Non è passato inosservato il concerto del giovane torinese Il Solito Dandy che l’altra sera ha presentato il suo nuovo album “Buona Felicità” al Porto di Mare – Eskimo di Firenze in un set dalle sonorità anni Ottanta, con suoni acustici ed elettrici che si insinuavano fra batterie ed effetti elettronici. Fabrizio Longobardi, in arte Il Solito Dandy in questo nuovo album ha realizzato dieci canzoni d’amore dai suoni sintetici. Il cantautore ventiquattrenne dipana il suo racconto autobiografico attraverso brani che
evocano in qualche modo un richiamo del passato che, in alcuni momenti, affiora e si trasforma in nostalgia per qualcosa di vissuto in un tempo ormai lontano.

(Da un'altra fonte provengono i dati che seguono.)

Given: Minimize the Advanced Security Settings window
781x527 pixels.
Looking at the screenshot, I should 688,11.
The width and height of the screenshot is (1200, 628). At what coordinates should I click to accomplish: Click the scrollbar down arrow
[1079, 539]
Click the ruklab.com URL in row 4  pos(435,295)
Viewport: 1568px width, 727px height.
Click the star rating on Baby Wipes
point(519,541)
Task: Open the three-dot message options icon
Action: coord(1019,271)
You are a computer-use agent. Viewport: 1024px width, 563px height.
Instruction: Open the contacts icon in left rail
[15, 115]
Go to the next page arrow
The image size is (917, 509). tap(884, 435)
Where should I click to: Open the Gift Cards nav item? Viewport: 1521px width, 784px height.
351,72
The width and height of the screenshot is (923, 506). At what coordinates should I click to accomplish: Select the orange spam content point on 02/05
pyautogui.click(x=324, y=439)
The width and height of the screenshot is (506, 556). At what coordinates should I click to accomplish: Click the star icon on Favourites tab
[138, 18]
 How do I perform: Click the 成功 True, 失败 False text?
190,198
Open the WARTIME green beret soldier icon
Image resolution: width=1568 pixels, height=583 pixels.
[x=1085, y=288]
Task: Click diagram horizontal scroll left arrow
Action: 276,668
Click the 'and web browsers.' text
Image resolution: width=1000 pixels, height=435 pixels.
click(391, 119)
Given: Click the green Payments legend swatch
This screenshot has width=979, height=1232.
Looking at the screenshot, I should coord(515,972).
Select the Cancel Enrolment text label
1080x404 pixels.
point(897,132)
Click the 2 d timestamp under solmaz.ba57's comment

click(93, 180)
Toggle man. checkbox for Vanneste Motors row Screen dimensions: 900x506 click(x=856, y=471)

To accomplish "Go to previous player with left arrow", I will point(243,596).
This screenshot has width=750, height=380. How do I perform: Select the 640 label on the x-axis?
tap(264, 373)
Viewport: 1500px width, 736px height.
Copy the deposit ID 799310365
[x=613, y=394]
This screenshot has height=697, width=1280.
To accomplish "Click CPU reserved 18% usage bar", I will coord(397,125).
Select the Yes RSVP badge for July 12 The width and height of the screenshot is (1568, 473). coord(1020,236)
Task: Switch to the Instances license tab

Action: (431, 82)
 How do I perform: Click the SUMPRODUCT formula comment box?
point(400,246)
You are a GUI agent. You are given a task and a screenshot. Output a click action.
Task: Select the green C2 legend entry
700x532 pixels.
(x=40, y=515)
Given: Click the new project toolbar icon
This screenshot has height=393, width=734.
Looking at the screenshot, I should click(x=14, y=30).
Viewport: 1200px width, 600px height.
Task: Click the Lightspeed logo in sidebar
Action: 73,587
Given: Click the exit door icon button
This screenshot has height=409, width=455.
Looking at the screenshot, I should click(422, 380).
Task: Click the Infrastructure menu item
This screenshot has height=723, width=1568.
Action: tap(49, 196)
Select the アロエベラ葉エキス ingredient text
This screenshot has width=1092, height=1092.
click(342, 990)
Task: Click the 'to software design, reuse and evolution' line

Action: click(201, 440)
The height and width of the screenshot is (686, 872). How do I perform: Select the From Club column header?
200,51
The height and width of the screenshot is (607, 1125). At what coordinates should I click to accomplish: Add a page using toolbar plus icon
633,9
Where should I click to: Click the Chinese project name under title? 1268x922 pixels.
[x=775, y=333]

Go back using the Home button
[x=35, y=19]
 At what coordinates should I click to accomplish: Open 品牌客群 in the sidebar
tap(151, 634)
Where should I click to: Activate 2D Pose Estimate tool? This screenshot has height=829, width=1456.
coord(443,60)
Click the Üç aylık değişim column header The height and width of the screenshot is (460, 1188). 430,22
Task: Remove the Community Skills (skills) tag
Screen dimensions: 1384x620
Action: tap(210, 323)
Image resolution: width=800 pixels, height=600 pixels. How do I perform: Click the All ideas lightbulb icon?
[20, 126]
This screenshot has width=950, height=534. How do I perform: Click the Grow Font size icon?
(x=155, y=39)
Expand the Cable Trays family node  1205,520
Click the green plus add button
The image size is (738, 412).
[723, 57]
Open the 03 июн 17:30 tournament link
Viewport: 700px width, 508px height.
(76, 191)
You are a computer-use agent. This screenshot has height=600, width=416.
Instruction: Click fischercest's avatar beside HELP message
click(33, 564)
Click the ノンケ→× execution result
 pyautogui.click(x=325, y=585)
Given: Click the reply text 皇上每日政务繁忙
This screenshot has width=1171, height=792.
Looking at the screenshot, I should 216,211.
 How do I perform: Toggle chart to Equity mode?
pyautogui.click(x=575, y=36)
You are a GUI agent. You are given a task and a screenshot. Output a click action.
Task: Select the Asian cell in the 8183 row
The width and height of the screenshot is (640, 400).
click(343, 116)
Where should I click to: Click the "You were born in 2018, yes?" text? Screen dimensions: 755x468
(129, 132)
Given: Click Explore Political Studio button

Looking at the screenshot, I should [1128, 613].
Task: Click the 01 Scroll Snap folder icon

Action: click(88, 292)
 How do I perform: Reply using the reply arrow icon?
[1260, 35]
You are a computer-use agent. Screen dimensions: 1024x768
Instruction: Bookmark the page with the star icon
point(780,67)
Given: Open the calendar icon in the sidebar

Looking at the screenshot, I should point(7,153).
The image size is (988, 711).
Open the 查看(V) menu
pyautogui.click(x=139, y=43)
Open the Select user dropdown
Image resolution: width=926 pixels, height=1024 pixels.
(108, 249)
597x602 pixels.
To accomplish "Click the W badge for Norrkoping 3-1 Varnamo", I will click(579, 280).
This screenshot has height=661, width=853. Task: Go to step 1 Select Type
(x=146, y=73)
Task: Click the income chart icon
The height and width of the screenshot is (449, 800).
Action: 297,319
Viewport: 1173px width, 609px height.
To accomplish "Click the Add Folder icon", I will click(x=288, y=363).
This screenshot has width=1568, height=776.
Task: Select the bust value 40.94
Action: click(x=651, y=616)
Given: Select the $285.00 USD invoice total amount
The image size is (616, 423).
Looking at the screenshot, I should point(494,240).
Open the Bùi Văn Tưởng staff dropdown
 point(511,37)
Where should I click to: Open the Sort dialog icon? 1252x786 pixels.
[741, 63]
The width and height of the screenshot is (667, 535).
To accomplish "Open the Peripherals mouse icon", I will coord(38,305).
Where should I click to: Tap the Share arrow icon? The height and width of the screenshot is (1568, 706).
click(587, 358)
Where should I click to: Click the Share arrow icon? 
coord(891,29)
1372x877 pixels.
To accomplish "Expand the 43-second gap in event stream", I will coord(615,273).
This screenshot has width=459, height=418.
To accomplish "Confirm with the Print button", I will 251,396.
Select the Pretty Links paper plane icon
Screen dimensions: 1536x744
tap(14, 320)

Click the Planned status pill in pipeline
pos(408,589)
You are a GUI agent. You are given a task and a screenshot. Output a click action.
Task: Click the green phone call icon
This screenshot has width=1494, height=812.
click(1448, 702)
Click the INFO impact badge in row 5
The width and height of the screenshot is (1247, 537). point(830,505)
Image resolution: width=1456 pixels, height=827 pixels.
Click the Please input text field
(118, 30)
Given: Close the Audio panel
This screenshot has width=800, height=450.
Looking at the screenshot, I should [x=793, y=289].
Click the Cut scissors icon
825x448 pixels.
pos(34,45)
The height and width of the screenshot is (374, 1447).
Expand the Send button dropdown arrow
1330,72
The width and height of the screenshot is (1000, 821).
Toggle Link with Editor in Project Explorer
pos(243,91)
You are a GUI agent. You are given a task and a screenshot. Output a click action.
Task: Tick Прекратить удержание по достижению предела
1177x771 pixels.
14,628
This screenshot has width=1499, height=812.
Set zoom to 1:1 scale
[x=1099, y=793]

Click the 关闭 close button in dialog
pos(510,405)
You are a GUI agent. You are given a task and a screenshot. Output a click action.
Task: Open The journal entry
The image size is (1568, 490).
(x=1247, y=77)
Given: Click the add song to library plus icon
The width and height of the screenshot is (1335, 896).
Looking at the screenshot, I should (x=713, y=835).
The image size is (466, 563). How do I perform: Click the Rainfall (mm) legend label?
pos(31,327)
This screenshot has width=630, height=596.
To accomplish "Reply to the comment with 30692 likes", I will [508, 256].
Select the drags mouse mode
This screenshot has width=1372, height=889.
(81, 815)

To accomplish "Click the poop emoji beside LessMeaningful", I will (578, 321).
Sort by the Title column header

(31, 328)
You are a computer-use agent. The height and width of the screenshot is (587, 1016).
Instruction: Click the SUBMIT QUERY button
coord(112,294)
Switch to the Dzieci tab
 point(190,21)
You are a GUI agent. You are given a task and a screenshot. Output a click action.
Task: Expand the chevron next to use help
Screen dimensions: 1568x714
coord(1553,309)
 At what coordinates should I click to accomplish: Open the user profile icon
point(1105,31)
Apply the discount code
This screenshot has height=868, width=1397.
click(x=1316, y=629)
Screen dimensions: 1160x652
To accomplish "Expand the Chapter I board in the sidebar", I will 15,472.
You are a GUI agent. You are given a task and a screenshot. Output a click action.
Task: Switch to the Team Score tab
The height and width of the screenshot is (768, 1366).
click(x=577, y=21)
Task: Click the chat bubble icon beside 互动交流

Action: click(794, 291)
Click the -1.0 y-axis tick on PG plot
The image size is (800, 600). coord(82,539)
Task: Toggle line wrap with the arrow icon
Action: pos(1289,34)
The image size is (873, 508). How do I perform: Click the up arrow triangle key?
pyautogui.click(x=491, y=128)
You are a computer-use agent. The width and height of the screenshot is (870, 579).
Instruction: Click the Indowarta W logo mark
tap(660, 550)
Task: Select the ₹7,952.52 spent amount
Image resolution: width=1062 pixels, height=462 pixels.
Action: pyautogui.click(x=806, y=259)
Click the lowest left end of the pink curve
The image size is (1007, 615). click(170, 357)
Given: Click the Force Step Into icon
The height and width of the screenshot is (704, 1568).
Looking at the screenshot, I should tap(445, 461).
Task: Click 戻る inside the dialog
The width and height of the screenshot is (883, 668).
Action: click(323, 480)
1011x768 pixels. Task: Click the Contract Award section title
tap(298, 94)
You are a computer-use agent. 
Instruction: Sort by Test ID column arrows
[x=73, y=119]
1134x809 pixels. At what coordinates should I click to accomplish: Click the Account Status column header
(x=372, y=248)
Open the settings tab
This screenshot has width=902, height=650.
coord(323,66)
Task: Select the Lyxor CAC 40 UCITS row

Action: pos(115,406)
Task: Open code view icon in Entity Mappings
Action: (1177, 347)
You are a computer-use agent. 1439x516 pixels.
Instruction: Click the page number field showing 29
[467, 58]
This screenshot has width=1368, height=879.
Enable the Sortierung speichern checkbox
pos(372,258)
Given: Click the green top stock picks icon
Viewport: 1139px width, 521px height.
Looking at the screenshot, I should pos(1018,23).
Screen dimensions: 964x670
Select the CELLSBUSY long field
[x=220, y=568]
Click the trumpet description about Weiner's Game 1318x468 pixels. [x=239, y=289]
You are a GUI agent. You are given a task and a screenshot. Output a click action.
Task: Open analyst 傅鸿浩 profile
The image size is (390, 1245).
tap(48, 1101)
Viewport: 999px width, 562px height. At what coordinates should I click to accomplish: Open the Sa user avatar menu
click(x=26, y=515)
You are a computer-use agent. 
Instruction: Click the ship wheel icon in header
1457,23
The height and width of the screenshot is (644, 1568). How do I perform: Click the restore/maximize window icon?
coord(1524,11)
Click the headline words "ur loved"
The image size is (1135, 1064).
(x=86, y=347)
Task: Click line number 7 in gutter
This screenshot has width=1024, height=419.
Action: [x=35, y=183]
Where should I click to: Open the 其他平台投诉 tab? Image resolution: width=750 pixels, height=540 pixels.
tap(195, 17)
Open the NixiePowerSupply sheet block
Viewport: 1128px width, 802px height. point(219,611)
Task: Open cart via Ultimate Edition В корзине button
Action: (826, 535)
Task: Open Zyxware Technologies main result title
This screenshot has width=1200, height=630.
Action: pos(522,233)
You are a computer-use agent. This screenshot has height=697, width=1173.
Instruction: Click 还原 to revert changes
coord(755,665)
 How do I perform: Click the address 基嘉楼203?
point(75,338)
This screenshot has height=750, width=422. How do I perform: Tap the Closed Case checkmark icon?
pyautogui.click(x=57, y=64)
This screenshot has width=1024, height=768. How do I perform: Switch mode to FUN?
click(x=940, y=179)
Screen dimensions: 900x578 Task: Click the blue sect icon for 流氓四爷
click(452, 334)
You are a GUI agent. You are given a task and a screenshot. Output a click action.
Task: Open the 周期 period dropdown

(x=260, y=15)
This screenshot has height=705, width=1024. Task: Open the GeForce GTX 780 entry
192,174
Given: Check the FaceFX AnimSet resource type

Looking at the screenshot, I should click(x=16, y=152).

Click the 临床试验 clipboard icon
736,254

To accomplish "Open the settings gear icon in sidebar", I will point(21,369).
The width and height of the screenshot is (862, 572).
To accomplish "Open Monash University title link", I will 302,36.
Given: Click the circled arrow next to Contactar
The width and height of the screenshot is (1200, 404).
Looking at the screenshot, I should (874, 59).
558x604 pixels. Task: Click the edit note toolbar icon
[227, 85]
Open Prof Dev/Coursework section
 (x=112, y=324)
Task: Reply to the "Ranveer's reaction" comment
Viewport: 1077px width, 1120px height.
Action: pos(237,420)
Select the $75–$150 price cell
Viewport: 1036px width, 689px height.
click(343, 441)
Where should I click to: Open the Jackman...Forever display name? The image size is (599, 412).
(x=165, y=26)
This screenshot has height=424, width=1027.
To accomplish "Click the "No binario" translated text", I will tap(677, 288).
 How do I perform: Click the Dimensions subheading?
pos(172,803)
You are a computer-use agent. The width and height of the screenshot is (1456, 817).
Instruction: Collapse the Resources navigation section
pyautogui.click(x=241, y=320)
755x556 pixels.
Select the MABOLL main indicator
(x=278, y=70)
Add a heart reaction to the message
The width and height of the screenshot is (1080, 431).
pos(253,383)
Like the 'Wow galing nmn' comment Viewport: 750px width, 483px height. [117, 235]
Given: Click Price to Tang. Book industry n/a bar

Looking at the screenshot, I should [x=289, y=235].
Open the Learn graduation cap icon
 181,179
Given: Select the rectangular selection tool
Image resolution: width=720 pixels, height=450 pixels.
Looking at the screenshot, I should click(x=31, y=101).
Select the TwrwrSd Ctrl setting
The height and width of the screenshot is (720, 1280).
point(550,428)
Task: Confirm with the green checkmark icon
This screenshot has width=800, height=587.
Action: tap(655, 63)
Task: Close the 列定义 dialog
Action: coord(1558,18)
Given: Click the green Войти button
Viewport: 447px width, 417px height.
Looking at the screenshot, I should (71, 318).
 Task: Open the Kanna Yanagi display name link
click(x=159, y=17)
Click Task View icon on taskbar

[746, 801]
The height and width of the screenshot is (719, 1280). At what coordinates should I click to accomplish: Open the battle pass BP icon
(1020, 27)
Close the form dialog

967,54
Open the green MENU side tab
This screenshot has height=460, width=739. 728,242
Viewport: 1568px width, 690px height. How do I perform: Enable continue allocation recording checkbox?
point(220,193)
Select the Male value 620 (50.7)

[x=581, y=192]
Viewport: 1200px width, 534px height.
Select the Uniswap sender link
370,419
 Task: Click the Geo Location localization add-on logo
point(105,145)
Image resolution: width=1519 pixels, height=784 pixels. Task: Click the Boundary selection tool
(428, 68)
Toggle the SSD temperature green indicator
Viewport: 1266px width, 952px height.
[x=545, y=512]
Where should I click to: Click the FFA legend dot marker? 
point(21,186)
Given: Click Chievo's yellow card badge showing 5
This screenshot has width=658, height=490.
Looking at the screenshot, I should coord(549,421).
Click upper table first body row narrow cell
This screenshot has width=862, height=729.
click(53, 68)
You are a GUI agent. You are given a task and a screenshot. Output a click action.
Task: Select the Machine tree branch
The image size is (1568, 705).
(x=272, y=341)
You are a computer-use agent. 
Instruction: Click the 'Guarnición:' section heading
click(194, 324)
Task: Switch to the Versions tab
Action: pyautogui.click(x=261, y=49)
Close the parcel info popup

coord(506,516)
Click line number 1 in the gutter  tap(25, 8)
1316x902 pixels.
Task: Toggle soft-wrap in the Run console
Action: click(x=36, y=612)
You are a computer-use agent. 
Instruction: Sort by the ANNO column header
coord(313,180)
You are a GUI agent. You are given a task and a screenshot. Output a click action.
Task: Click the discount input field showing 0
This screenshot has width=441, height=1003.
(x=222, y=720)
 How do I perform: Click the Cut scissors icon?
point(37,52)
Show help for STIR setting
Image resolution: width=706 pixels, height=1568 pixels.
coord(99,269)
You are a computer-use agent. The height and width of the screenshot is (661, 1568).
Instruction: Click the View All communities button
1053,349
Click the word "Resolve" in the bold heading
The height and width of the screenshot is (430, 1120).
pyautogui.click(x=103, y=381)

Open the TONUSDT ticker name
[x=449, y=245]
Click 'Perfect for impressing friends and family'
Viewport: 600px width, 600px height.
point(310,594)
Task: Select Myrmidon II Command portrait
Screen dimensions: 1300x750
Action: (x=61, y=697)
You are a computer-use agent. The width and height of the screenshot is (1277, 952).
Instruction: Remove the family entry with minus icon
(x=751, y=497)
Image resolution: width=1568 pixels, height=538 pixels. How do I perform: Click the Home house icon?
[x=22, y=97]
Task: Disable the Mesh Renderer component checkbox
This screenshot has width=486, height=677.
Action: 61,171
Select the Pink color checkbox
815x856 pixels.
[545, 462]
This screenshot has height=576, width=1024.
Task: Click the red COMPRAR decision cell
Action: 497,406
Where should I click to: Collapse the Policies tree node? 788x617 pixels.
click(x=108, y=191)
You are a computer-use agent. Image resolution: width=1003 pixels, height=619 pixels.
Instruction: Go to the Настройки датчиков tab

“L’ispirazione nasce da una storia d’amore. Mi sono ritrovato a scrivere canzoni, che una volta finita questa love story si sono rivelate istantanee di momenti che meritavano di stare in un album dei ricordi, che ho realizzato in musica. Un racconto che passa in rassegna l’innamoramento, ma anche le serate storte per evocare i sentimenti che ho provato. Cantandoli, tornano a galla e li condivido con il pubblico”.

Sullo sfondo c’è Torino?
“Sì, molto. Talvolta in maniera esplicita, altre volte come sottofondo. La mia città è sempre presente”.

Come nasce il suo nome d’arte?
“E’ un soprannome che mi hanno dato al liceo per come mi vestivo, per come mi comportavo. Il dandy è una figura un po’ atipica in cui mi riconosco e racchiude il mio modo di fare musica, perché nonostante scriva i testi da cantautore, il vestito rimane quello pop”.

C’è anche un po’ di autoironia in questo?
“Assolutamente sì. L’ironia è l’elemento chiave di questo progetto, dà una marcia in più a questo mio fare da dandy. Anche quando canto l’amore o la malinconia, c’è l’ironia sullo sfondo. Si vede dai video clip e anche un po’, in definita, dal mio look”.

La musica, molto fresca, ammicca ai tempi che viviamo?
“Sì. Ma è anche un po’ rétro. C’è la voglia di creare qualcosa di nuovo, ma lo sguardo è anche concentrato verso i valori e le convinzioni del passato. Invito chi mi ascolta a imparare da quello che c’è stato, prima di inventare comunque nuove cose”.

L’adolescenza punk è anche uno sguardo sul presente?
“Al liceo suonavo punk e post punk con i miei amici, anche se poi amavo anche Antonello Venditti, Lucio Dalla. Ascoltavo i Cure e i Joy Division, ma andando avanti, oltre ad accompagnarmi con la chitarra, mi sono appassionato ai suoni vintage dell’elettronica degli anni ’80 con cui coloro in maniera diversa il mio pop, le emozioni di un cantautorato assolutamente di oggi”.

Il tour come prosegue?
“L’8 dicembre gioco in casa, con il concerto a Torino, il 22 dicembre sono a Vicenza. E poi riprenderò il tour in grande stile in tutta Italia, con l’anno nuovo. Spero presto di tornare anche in Toscana”.